The other reason? Their ease of care. "I do refer to herbs as edible plants with training wheels," Creasy says. "They are the easiest of all the edible plants to take care of."

Herb pot tips

Here are tips from Cox and Creasy for anybody filling window boxes or patio pots with herbs.

* Grouping: Combine plants that need the same amount of water and fertilizer, Creasy says. Plant drought-tolerant Mediterranean herbs such as oregano, rosemary, thyme and marjoram in one container, and herbs that need more water (say, parsley, basil, cilantro, chervil) in another.

Size things up: "Genovese basil can grow to 2 1/2 feet tall. You put that in a window box, it's not going to look very good," Cox says. "If you're going to put herbs that tend to grow tall in a window box, keep pinching them back."

* Shopping savvy: Buy healthy plants growing in good-size pots, Cox says; avoid the leggy ones. Too much top and too little pot means the herb has been watered with liquid fertilizer, he says, "so (it) hasn't needed to grow a lot of root system and put its energy into growing a large top." Once the plant is placed in soil, it won't have the root strength to sustain itself.

* Container choices: Use containers that have good drainage (holes on the bottom are a must, for starters). Cox puts a plastic tray in the bottom of a window box with drainage holes, then layers in some stone or gravel.

"When you water, the water isn't just running through and putting soil onto the deck or patio." Also, he adds, "don't set a pot with a drainage hole directly on a deck. The water can stain."

Paint the exterior and interior of wooden containers; if you don't, they will eventually rot after a few years, Cox says. Alternatively, line a box with black plastic, piercing the plastic above the drainage holes.

Clay, such as terra cotta, won't rot, Cox notes, but remember that its substantial weight can make it difficult to move. If you're putting terra cotta pots in a window box, you'll need to provide a sturdy frame to connect the window box to the house.

* Soil matters: Choose a good-quality, fast-draining potting soil, Creasy advises.
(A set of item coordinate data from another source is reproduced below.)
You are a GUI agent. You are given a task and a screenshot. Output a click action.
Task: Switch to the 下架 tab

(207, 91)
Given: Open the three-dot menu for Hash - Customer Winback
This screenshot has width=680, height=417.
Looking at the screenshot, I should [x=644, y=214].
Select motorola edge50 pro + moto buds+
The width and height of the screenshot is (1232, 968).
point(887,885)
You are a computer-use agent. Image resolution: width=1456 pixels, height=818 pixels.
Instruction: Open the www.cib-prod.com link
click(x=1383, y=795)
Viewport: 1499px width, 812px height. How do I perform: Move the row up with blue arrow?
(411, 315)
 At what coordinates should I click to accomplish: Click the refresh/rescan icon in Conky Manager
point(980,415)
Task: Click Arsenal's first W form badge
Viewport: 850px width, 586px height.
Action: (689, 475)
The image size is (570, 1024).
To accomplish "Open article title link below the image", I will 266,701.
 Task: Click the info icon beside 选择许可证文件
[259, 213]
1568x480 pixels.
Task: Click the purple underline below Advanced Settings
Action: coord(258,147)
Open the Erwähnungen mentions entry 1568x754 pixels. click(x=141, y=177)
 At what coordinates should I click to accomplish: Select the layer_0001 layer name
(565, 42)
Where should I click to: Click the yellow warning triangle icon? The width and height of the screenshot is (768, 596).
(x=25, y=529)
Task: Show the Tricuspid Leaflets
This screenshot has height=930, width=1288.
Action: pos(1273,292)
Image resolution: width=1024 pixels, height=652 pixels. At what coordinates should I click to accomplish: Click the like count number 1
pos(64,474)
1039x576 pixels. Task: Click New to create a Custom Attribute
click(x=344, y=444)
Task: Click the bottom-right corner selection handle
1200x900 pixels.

* Room to grow: Don't cram herbs in too tightly, Cox says. "Give them a little elbow room because that really translates into root room and a healthier plant."

* Sun and nutrients: Most herbs require full sun, although several (mints, for example) can handle some shade. Pay attention to their growing needs, especially if they will be in one place (like a window box) for the entire season.

Creasy recommends using a good-quality, organic slow-release fertilizer, but, unlike plants grown for their flowers, herbs grow quite well without any fertilizer.

Because the soil in containers dries out quickly, plants may need daily watering, especially when it's hot outside.

* Snip away: One of the biggest benefits of growing herbs is that they love to be used — so don't be afraid to snip them. Herbs in containers especially benefit from constant harvesting, Cox writes, which also keeps plants under control in their restricted space.

If you go

herb day

What: Celebration of herbs, with information, seminars, sales, food

Where: Extension Center, 21st and Ridge Road

When: 7 a.m. to 2 p.m. today

How much: Free

Herb Day will be from 7 a.m. to 2 p.m. today at the Sedgwick County Extension Education Center, 21st and Ridge Road.

Plant vendors will have herbs and other plants and garden-related items for sale, and the Kansas Grown Farmers Market will be open in the parking lot. The master gardeners will have a plant sale, and an herbal brunch will be available. There will be an activity for children to take part in, and a garden magazine sale as well.

Here is the schedule of seminars:

In the Sunflower Room:

* 8 a.m., cooking with dill

* 9 a.m., drying/preserving herbs and canning pickles

* 10 a.m., cooking and baking with dill, by master chef Chris Miller and dietitian Paula Miller

* 11 a.m., butterflies, caterpillars and host plants

* Noon, "Confessions of a Crazy Bread Maker"

In the Demonstration Garden:

* 10:30 a.m., composting: the black gold of the garden

In the Meadowlark Room:

* 8:30 a.m., On the Herbal Hunt

* 9:30 a.m., Herbs and More at Cowtown

* 10:30 a.m., meet for a tour of the arboretum on the grounds

* 11:30 a.m., making and planting a seed ball

* 12:30 p.m., herbal infusions and more.